# A Vandermonde Identity for Stirling Numbers?

I'm facing the problem of trying to express a quantity in the simplest possible way (it is, using the least possible number of sum symbols).

$$\sum_{j=0}^{n} \sum_{\ell=0}^m \frac{1}{j!}\binom{b+j}{j} {j+1 \brack {\ell+1}} {b+2 \brack {m-\ell+1}}$$

Of course, this can be easily written as a convolution between two polynomials (which happen to be more or less simple). I'm pretty sure that approach will not work (at most, one can write the above expression as "the coefficient of $$x^m$$ in this product [...]", but that is not useful to my purpose).

However, if one explores this sum a little bit, it pretty soon come up the fact that it could be truly useful to, for example, be able to compute this: $$\sum_{\ell=0}^m {j+1\brack{\ell+1}}{b+2 \brack {m-\ell+1}}$$ (which resembles a lot Vandermonde's Identity, but with Stirling numbers instead of binomial coefficients).

I looked up on a couple of books (Concrete Mathematics of Graham-Knuth-Patashnik, and others), and I couldn't find any references pointing to such an identity. Does anybody know something like that? (Perhaps involving other weird numbers as Eulerian or double Eulerian or that kind of stuff?)

Nevertheless, any kind of help simplifying the first double sum would be really appreciated.

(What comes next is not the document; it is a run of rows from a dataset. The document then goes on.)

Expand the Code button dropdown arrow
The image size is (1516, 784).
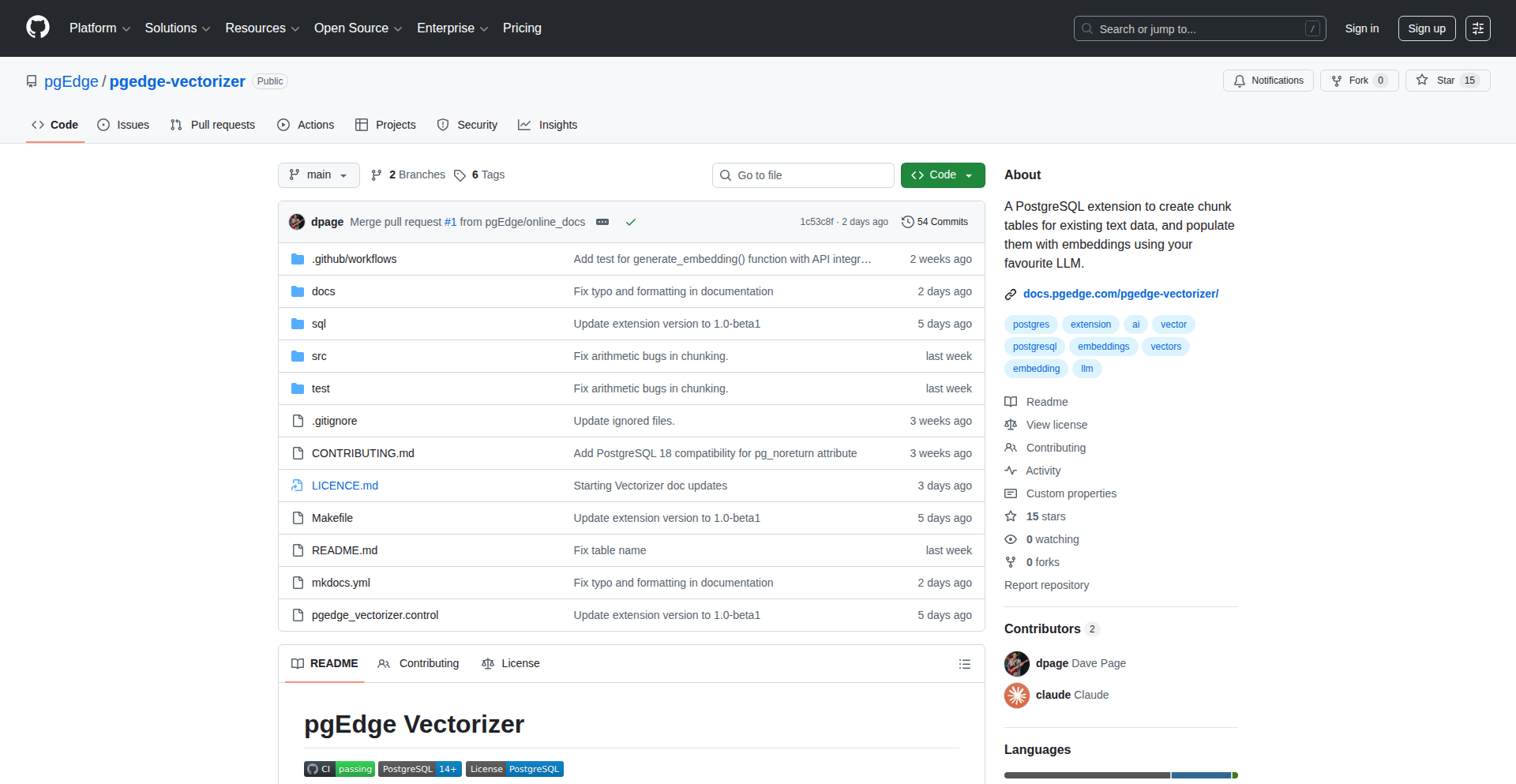pos(969,174)
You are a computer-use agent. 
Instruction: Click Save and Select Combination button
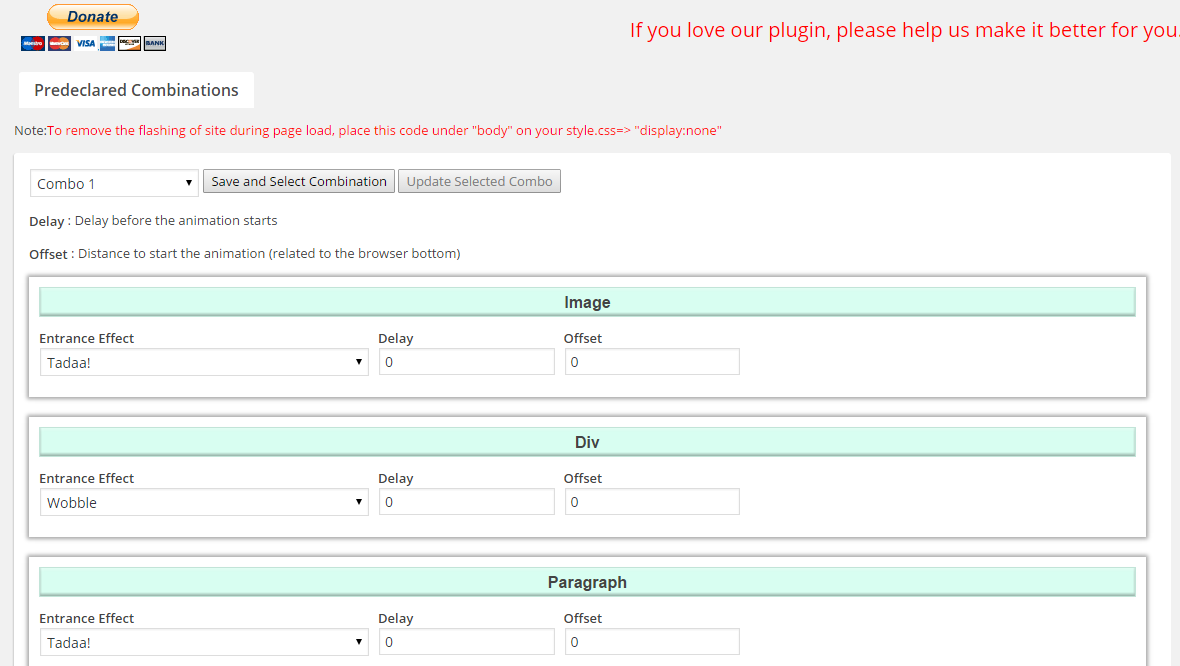pos(299,181)
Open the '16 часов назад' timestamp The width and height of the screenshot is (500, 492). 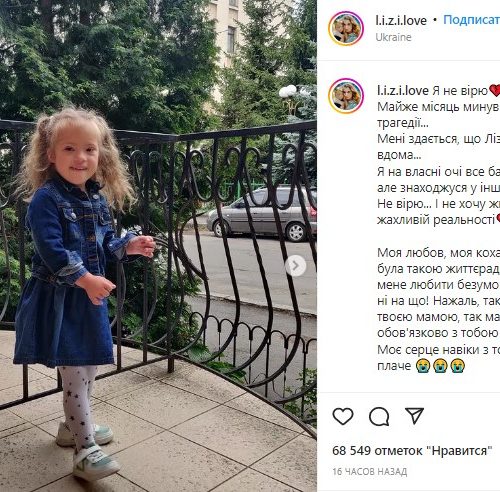coord(370,472)
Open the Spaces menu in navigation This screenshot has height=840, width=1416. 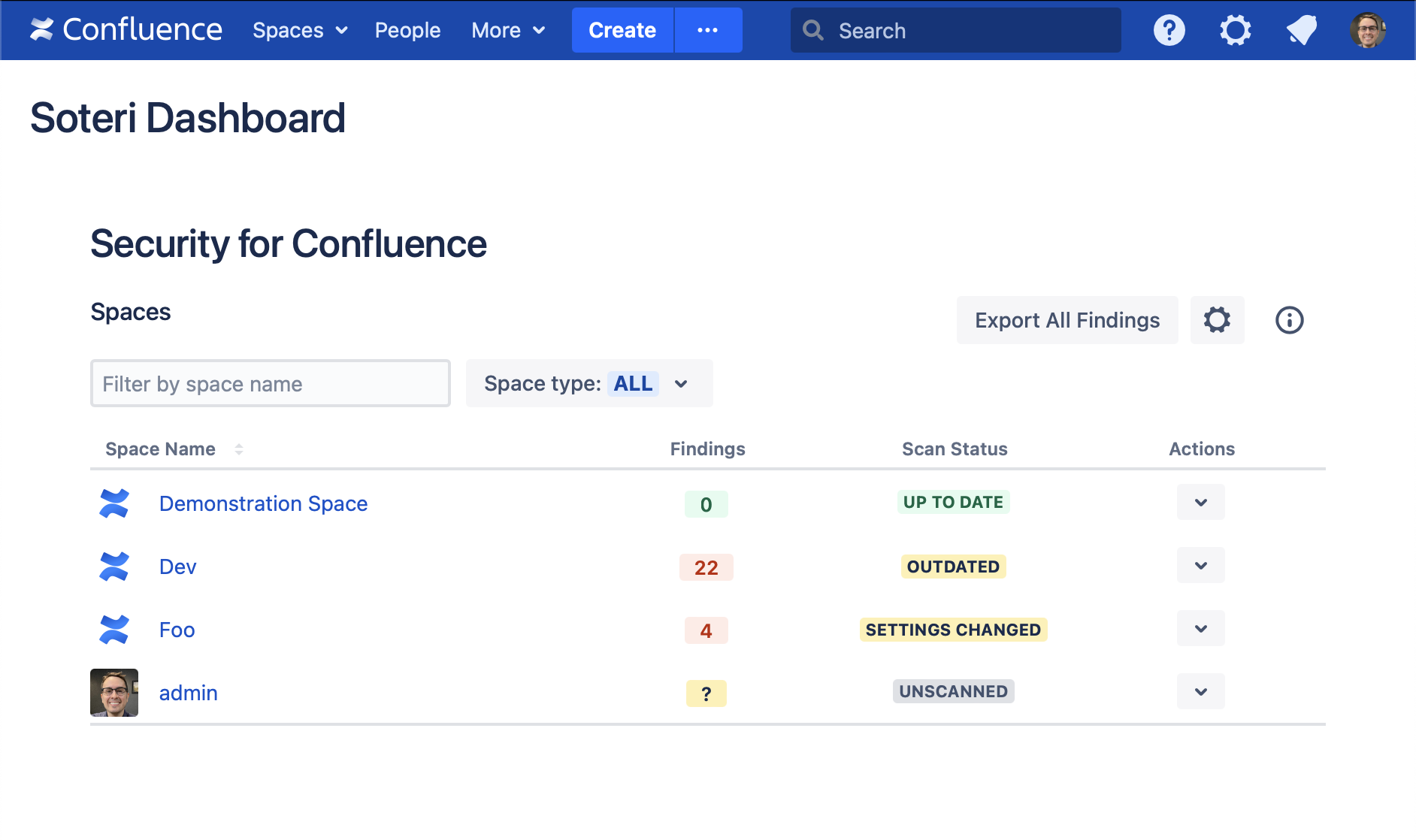click(x=300, y=30)
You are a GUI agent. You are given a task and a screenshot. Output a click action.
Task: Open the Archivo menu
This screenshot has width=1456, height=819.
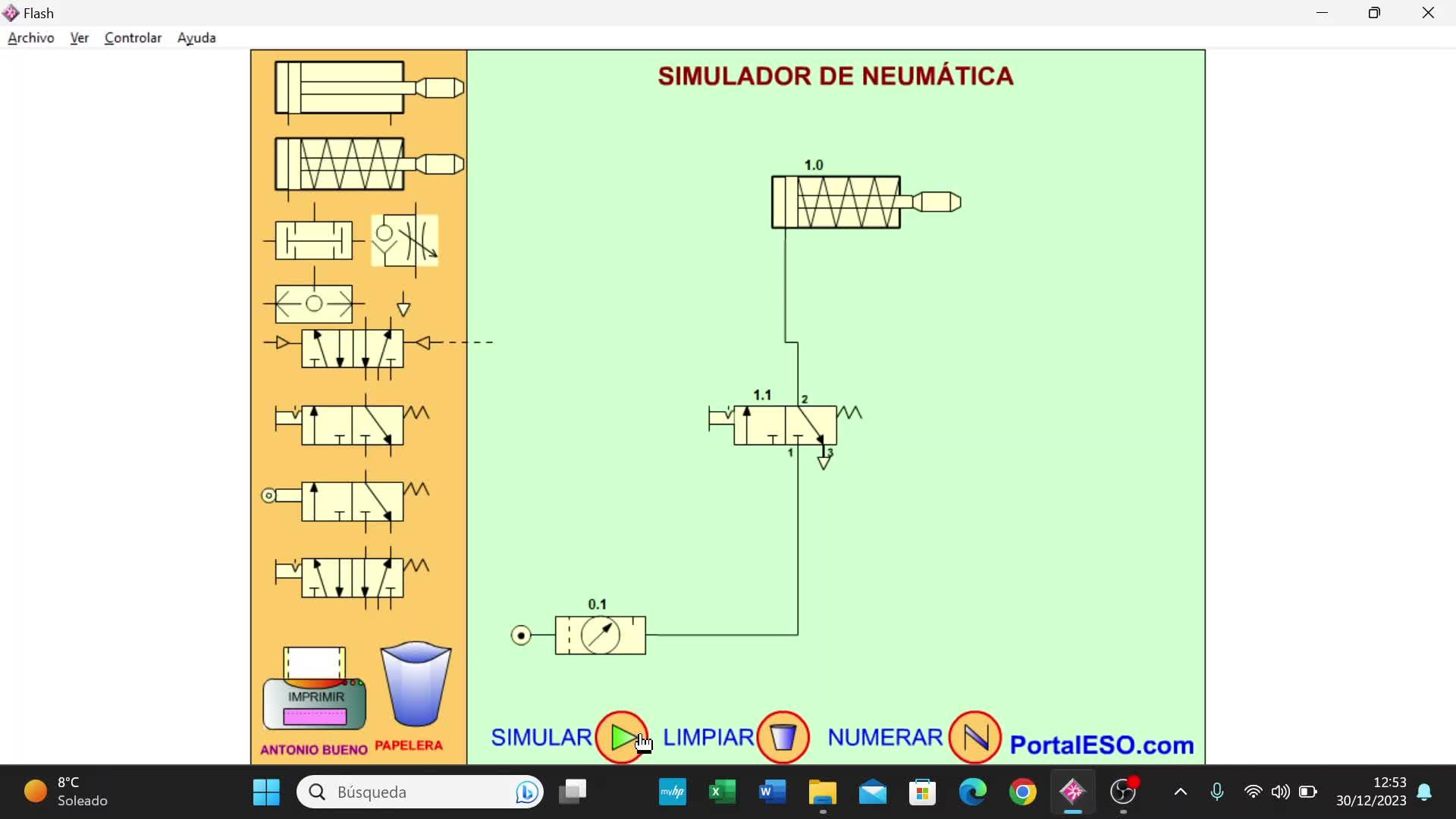(31, 38)
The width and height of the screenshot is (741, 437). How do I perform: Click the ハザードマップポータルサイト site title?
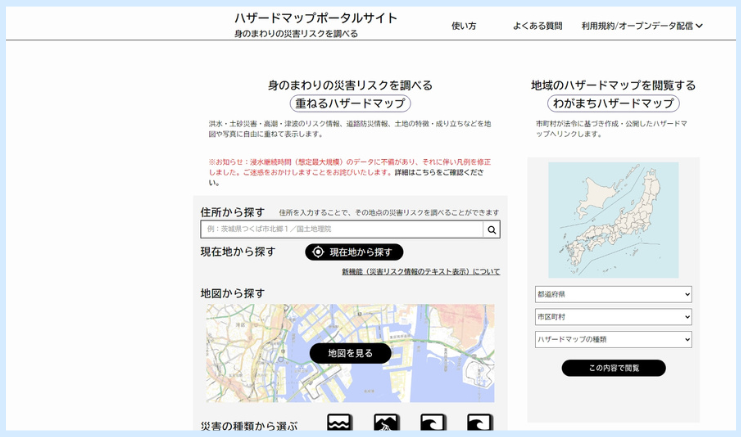(x=316, y=18)
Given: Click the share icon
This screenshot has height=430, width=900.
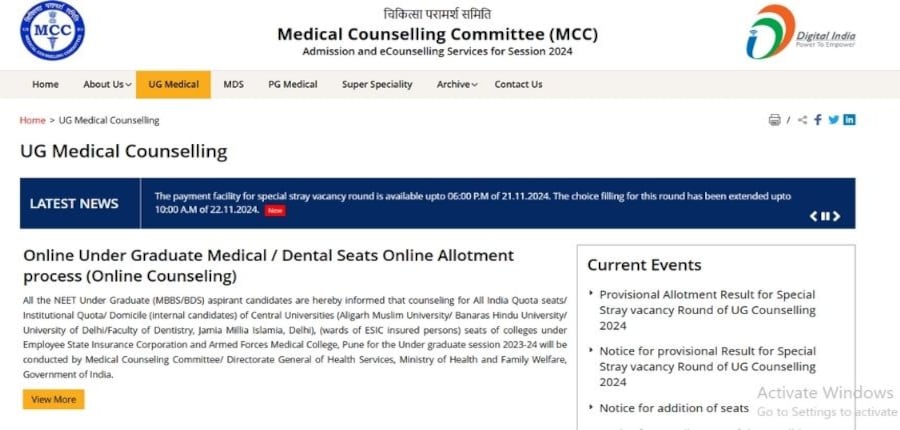Looking at the screenshot, I should (x=802, y=120).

• The case $j=b=m$ yields OEIS A187235. Feb 16, 2020 at 13:46
• Do you want a simple or elementary answer? And a simple or elementary derivation? I think I can see a way forward but it involves several (elementary!) expansions and detours through calculus. Basically generate the generating function around the parameters b,m,n. Which will (?) generate first-order differential equations; that have to be reinserted in the first equation. I would guess that the answer would be some form of Generalized Hypergeometric Functions. Of course, I could be off-base :) Feb 19, 2020 at 17:54
• I don't mind if the derivation is hard (any kind of machinery is allowed). However, if the obtained formula ends up being a lot harder to compute than the original one, probably it wouldn't be so meaningful. Nevertheless, it may be the case that what you have is possibly useful, so please share it :) Feb 19, 2020 at 19:50
• Making progress; are you sure that "m" isn't constrained? Letting it get very large produce's large terms even for low "j". And your Stirling symbol means "unsigned Stirling", right? Is there any constraint on "B"? The binomial form can be thrown via the Riordan transform. With suitable constraints, a neat result can be fabricated, maybe. Feb 20, 2020 at 17:04
• I can post the primary tools I am using if you want. There are more than is convenient in comments. Feb 20, 2020 at 17:06

## 2 Answers

We show the following identity is valid for non-negative integers $$a,b,M$$: \begin{align*} \sum_{k=0}^M {a\brack k}{b\brack M-k}=\sum_{n=0}^{\min{\{a,b\}}}{a+b-n\brack M}\frac{(-1)^na!b!}{n!(a-n)!(b-n)!}\tag{1} \end{align*}

The right-hand sum is regrettably not a simplification. But we have at least one factor as Stirling number of the first kind instead of two (at the cost of some other factors) and we have an upper index containing $$a+b$$ which comes somewhat close to Vandermonde's identity \begin{align*} \sum_{k=0}^m\binom{a}{k}\binom{b}{M-k}=\binom{a+b}{M} \end{align*}

We show (1) by recalling the generating function: \begin{align*} (1-z)^{-u}=\sum_{n=0}^\infty\sum_{k=0}^n{n\brack k}u^k\frac{z^n}{n!}\tag{2} \end{align*}

At first we derive the left-hand side of (1). We use the coefficient of operator $$[z^n]$$ to denote the coefficient of $$z^n$$ and obtain from (2) \begin{align*} \color{blue}{a!b!}&\color{blue}{[u^Mz^at^b](1-z)^{-u}(1-t)^{-u}}\tag{3}\\ &=a!b![u^M]\left([z^a]\sum_{n=0}^\infty\sum_{k=0}^n{n\brack k}u^k\frac{z^n}{n!}\right)\left([t^b]\sum_{n=0}^\infty\sum_{k=0}^n{n\brack k}u^k\frac{t^n}{n!}\right)\\ &=a!b![u^M]\left(\sum_{k=0}^a{a\brack k}u^k\frac{1}{a!}\right)\left(\sum_{l=0}^b{b\brack l}u^l\frac{1}{b!}\right)\\ &=[u^M]\sum_{q=0}^{a+b}\sum_{{k+l=q}\atop{k,l\geq 0}}{a\brack k}{b\brack l}u^q\\ &=[u^M]\sum_{q=0}^{a+b}\sum_{k=0}^q{a\brack k}{b\brack q-k}u^q\\ &\,\,\color{blue}{=\sum_{k=0}^M{a\brack k}{b\brack M-k}}\tag{4} \end{align*}

We take (3) and calculate the coefficient in a somewhat different way.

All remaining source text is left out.